• Your tasks
a: In the piece about baby Josiah, which song's lyrics come to the writer's mind?
b: Summarize the piece about baby Josiah in two sentences.
c: Resume the piece about baby Josiah, picking up right after the quoted Plumb lyrics.

• Page excerpt
--- START ---

As Josiah stuffs his thumb, his elephant’s ear, a toy ring, the burp cloth, our finger if it’s passing by his face — or any

Favorite Blue Elephant

Favorite Blue Elephant

combination of the above into his little mouth, his whole body sometimes wriggles and writhes trying to smash it in more it seems.  It’s like he can’t quite fill his mouth, and get everything he wants in there.  Sometimes he’s content with just his thumb and the burp cloth wrapped around his thumb.  Or some other solitary object.  But it’s just funny those times that he wriggles and stuffs and tries different combinations. [by the way, the elephant is a favorite toy]

It reminds me of me. Of us.  Trying to almost violently stuff things into our hearts to (1) make us feel better and less lonely, (2) fill our need for “stuff”, or (3) help us feel satisfied and self-sufficient.  While she’s not the first to have penned these words, Plumb’s singer/songwriter’s lyrics come to mind…

There’s a God-shaped hole in all of us
And the restless soul is searching
There’s a God-shaped hole in all of us
And it’s a void only he can fill – Plumb, “God-Shaped Hole”

--- END ---

• Supplied data
--- START ---

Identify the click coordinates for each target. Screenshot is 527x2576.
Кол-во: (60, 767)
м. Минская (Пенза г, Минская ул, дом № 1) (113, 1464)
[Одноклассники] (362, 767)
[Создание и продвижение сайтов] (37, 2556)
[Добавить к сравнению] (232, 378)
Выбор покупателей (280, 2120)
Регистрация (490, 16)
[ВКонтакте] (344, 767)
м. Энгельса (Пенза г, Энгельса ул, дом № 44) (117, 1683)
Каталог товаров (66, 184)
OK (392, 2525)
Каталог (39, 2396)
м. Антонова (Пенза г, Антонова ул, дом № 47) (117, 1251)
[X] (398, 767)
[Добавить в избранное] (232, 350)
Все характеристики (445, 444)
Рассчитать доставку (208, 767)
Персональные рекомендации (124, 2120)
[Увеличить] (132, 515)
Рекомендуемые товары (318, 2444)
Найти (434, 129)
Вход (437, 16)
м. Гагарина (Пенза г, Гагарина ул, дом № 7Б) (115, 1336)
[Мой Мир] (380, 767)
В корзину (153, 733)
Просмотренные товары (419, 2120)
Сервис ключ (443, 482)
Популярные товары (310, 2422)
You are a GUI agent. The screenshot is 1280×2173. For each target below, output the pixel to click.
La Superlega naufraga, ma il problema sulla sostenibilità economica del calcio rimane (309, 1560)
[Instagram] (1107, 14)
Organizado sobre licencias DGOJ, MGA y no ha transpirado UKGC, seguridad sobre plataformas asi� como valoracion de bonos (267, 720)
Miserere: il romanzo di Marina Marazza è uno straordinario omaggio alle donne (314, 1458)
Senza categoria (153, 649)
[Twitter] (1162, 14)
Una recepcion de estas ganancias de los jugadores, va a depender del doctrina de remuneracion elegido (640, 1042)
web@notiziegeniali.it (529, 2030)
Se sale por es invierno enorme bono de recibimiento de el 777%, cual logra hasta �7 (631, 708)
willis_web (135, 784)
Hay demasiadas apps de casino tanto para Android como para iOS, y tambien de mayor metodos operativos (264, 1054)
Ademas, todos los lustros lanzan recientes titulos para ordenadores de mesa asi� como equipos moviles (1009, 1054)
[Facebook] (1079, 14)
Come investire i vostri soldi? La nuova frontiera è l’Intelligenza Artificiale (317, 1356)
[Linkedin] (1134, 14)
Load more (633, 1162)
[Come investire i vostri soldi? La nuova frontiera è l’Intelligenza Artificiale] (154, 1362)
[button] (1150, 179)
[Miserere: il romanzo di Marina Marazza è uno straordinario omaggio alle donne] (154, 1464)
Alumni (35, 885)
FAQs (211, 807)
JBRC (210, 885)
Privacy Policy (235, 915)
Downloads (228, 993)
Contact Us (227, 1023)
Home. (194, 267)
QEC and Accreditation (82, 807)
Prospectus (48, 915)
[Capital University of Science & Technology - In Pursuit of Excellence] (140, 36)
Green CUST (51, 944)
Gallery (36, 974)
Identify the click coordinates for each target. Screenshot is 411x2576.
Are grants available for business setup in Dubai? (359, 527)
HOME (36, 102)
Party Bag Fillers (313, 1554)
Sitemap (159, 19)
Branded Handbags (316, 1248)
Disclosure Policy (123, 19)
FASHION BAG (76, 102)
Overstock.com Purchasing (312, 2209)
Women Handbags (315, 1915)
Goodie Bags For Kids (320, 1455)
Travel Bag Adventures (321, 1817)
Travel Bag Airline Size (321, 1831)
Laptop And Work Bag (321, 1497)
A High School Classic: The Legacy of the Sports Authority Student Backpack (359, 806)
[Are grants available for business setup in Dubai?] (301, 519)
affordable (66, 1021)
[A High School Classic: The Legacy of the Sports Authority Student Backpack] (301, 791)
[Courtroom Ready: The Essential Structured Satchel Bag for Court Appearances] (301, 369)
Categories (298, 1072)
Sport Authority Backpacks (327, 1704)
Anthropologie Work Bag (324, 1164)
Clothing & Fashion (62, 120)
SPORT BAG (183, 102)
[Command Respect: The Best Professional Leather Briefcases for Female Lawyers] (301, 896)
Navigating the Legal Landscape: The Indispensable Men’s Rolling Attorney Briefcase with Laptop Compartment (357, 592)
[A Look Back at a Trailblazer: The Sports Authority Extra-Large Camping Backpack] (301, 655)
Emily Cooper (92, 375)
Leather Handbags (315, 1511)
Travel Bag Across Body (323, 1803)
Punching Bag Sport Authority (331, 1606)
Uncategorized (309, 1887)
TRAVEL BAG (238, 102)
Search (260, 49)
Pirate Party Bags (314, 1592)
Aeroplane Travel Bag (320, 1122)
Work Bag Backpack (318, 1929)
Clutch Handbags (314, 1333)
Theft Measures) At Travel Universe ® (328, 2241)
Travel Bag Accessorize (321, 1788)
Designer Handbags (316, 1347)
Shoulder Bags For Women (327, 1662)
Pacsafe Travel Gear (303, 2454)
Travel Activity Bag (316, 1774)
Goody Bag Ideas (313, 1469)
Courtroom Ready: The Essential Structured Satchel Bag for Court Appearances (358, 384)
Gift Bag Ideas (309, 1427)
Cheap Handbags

--- END ---

• Responses to the tasks
a: Plumb's "God-Shaped Hole."

b: The writer describes Josiah stuffing his thumb, his elephant's ear, a toy ring, the burp cloth, or a passing finger into his mouth, sometimes wriggling as if he can't quite fit everything in. This reminds the writer of how people try to stuff things into their hearts to feel better and less lonely, to have "stuff," or to feel satisfied and self-sufficient, and it brings to mind Plumb's lyrics about a God-shaped hole only he can fill.

c:
That stuffing that Josiah does, the wriggling and restless-ness to meet his need….that’s a picture of me.  It’s cute for a baby, not as cute for me.  It kind of is like one of those moments of remembering the campaign advert that was out around the time I was in high school by the anti-smoking council or whomever.  It showed a girl tarred and gross all over her flesh.  It said something like “if what happened on the inside showed itself on the outside, would you want to smoke?”  it was pretty effctive for me, I’ll tell you what.  But I feel like sometimes with a baby in his innocence, he reveals his true flesh-nature in just being himself.  It’s fine, he’s learning, and that’s what babies do.  But his acts are just a version of how we are, we just manage to package it better most of the time!

Anyway, I want to think on what I’m trying to stuff into my God-shaped hole, and where I need to just let go and ask God to fill me more.  How can He get in when we’re cramming a bunch of drool-soaked toys in there?!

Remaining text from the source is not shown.